Sarah Louise Offers ‘Nighttime Birds and Morning Stars’

Sarah Louise evokes the natural landscapes of meadows, ponds and woods. She connects the spiritual and the material in creative ways that suggest there is more out there than one can understand through thought alone.

Nighttime Birds and Morning Stars
Sarah Louise
Thrill Jockey
25 January 2019

Sarah Louise directly describes the instrumental parameters of the music on her latest album, Nighttime Birds and Morning Stars, in the liner notes. She wrote, “all compositions are made entirely of live and electronically manipulated six-string electric guitar in standard tuning.” Louise also added the sounds of frogs and birds, and a smidge of synth and voices. The sounds on the disc would be difficult to identify without her explanation. In a mostly quiet way, Louise combines layers of squeaky noises, choir-like drones, and mantra-length rhythms into spiritual cadences with spiritual affinities. It is cosmic in every sense of the word.

Louise also wrote in the liner notes that this album was “made in devotion to the divine earth” and that she offers this “in the hopes that some healing energy has made it into the music” so that “insights pass from your conscious mind so that your body can learn them”. The song titles often have mystical connotations (“Daybreak”, “R Mountain”, “Rime”, and “Ancient Intelligence”). Louise created her music as a form of meditation, but one need not be a believer in her philosophy and more than one has to be a Christian to appreciate Arvo Part or a Buddhist to like John Coltrane even though religious revelation is key to their music.

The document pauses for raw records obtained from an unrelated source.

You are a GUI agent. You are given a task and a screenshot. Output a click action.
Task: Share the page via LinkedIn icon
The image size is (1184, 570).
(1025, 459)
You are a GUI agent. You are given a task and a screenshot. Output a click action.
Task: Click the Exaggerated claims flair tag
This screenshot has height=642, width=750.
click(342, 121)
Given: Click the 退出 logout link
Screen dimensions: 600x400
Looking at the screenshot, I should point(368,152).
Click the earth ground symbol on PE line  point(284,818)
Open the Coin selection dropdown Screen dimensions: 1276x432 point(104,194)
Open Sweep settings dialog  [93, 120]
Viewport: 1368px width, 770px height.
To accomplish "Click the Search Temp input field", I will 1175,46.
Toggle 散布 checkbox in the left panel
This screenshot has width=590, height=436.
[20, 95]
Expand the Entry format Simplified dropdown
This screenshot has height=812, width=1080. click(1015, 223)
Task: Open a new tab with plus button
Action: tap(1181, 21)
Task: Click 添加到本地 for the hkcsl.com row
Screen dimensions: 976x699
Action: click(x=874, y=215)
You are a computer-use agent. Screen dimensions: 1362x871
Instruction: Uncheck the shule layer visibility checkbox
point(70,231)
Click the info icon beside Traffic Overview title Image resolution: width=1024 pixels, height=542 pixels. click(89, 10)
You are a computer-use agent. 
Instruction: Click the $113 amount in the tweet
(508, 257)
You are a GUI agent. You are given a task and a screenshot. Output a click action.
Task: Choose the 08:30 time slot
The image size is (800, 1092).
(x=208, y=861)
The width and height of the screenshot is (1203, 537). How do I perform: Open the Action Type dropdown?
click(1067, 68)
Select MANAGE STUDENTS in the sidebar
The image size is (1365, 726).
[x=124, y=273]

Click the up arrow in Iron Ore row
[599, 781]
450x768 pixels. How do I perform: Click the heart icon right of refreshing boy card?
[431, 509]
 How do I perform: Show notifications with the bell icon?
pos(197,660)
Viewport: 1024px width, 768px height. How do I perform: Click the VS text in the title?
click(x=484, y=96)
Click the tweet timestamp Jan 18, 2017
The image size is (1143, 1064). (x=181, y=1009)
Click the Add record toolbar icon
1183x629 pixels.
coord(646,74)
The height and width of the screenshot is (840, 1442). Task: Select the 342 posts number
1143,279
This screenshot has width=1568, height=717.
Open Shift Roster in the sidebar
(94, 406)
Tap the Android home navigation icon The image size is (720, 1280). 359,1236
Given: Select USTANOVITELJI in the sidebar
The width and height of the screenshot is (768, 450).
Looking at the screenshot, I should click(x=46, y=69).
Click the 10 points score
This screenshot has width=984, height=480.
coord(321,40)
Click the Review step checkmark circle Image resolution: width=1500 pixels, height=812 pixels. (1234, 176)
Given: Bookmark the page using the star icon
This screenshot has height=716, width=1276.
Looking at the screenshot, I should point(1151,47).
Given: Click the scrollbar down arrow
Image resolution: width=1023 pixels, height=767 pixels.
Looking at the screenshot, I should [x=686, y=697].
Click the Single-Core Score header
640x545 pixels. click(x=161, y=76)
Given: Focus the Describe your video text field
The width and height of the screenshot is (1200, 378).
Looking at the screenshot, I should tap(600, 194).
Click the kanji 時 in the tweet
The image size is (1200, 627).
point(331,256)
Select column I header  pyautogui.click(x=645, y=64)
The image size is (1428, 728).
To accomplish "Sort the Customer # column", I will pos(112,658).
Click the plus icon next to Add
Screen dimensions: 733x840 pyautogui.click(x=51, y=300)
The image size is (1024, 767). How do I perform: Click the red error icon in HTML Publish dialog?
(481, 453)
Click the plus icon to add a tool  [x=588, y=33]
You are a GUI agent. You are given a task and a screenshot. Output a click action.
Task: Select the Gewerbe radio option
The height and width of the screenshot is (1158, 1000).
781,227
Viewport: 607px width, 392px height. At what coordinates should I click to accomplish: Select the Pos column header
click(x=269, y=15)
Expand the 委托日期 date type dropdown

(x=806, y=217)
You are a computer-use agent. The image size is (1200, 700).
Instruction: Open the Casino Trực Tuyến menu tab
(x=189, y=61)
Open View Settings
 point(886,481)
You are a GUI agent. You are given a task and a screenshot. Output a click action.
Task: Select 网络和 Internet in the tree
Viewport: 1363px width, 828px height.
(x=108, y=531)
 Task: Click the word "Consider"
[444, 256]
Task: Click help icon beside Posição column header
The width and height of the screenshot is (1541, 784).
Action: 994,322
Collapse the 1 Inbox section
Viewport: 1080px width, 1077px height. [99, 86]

Considering this album is guitar-based, there is very little strumming. The one big exception is “Swarming at the Threshold” in which Louise plucks and plunks in quick thrums over a low drone that keeps getting louder to suggest that everything is coming together. Then Louise stops strumming and it is just the drone. This has a physical effect on the listener’s body. Going from a patterned chaos and noise into quiet and simplicity has a physiological impact—what Louise referred to as insights your body can learn.

These are experimental compositions. Some of these tracks seem incomplete. The avant-garde nature of the way the sonic materials are used may be intellectually interesting but ultimately not rewarding to hear. In this sense they resemble what can be called “museum music”—a sort of coffee table approach to performance. The thought-provoking nature of what is being made, how, and why offer appeal just like that big tome of photographs and reproductions by a talented practitioner may make one turn the page and admire what’s seen but still leave one cold: whereas coming face to face with the actual thing leaves a much more profound impression.

Nighttime Birds and Morning Stars shows Louise is not afraid to take risks. While the songs vary sonically in many different ways, they are connected by the way Louise approaches her compositions. They have a distinctive personality and bear her stamp. And even though the music is electronically created, it has an organic core. Louise evokes the natural landscapes of meadows, ponds and woods. She connects the spiritual and the material in creative ways that suggest there is more out there than one can understand through thought alone. One doesn’t have to agree with her to enjoy her cosmic explorations.